La Gendarmerie nationale a trouvé des taux importants de manganèse dans une gouttière d’eaux de pluie, sans compter les rejets aqueux... Davantage encore de manganèse que de nickel ! Or l’ARS et ses responsables du Génie sanitaire n’ont jamais entendu le mot “manganisme”.
Dans les Ardennes, alors que le Génie sanitaire de Rhône-Alpes indique qu’il faut abaisser le seuil des plombémies à 12 µg/l, une étude épidémiologique nous a été refusée, au motif que les plombémies seraient “satisfaisantes”...
Omerta, incompétence et inertie
S’agissant de santé publique et de dégâts environnementaux, les victimes des métaux lourds ne sont pas prises en compte, pour des raisons d’omerta, d’incompétences, d’inertie.
Aujourd’hui, une jeune femme résidant à Toulouse présente des analyses réellement alarmantes, s’agissant des taux de cadmium et de nickel urinaire, à l’état naturel, donc, sans injection de chélateur dans le sang.
Toulouse possède une usine de recyclage de batteries et autres déchets.
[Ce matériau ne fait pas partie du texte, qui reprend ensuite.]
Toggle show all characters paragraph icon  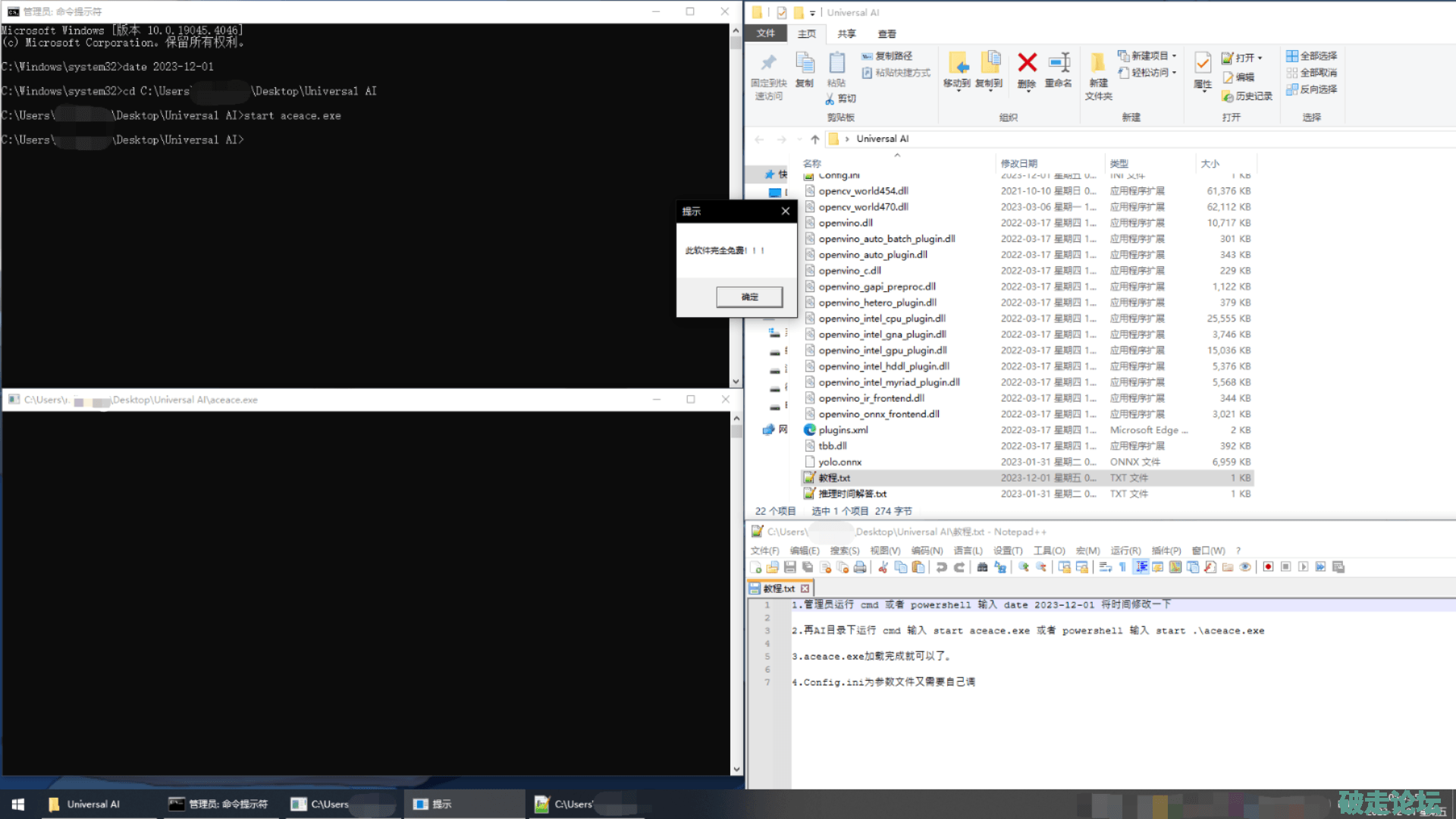tap(1122, 567)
La ville Rose compte au rang des 5 à 6 sites français concernés.
Tant que les riverains ne lanceront pas l’alerte, Toulouse sera rongée en silence par les mêmes toxiques que ceux qui minent les malades chroniques des sites similaires.
La jeune femme de Toulouse est inapte au travail, et souffre tellement qu’elle envisage le suicide.
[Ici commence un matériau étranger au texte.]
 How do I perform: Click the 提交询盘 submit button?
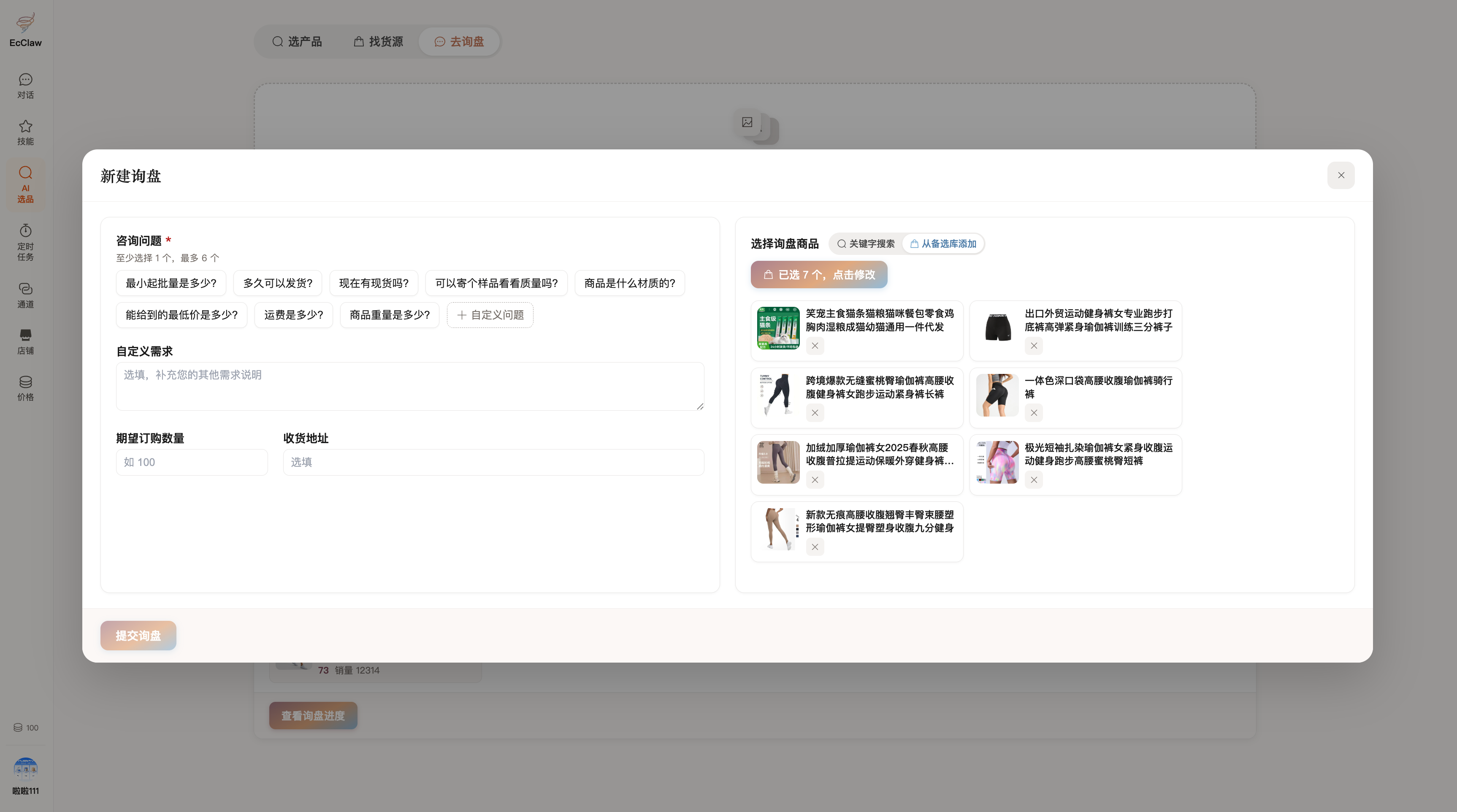(x=138, y=635)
D’autres toxiques encore interfèrent dans son cas, comme pour nous à Bourg Fidèle.
Moi aussi, j’ai envisagé le suicide, lors des pics des années 1999-2000.
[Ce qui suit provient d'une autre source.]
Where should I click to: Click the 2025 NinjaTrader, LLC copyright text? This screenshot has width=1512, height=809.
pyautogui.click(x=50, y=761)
Il faut retenir que les brins d’ADN sont brisés par le cadmium, et que les métaux toxiques rentrent dans le noyau de la cellule, suite à leur liposolubilité.
Deux très grandes villes ne sont pas encore défendues contre les méfaits d’usines obsolètes comme celle de Métal Blanc à Bourg Fidèle dans les Ardennes : Toulouse (usine STCM) et Bruxelles (usine FMM).
Nous savons déjà que Bruxelles est gravement touchée, constats d’huissier et analyses de sols à l’appui.
Combien de temps encore, pour aborder les fléaux des métaux lourds et des métaux toxiques ?
Pour reconnaître les malades chroniques, dans l’ensemble réduits au silence ?
Notre immense dossier est à la disposition des instances officielles, qui ne nous ont pas entendu, et à celle des journalistes.
Il est temps par ailleurs que l’Institut national de la veille sanitaire (INVS) fasse la différence entre un empoisonnement chronique et une “allergie”, terme commode pour se voiler la face.
Les fiches toxicologiques du CNRS sur le cadmium, le nickel, le manganèse... sont éloquentes. Mais ne semblent pas consultées par les fonctionnaires concernés.
La vérité, nous ne pourrons l’appréhender que dans l’écoute, le respect, la recherche européenne, puisque les toxicologues-médecins ont disparu, sauf à la CNAM. »
(*) Denise Schneider, présidente de l’association Protection défense de l’environnement de Bourg Fidèle (Ardennes).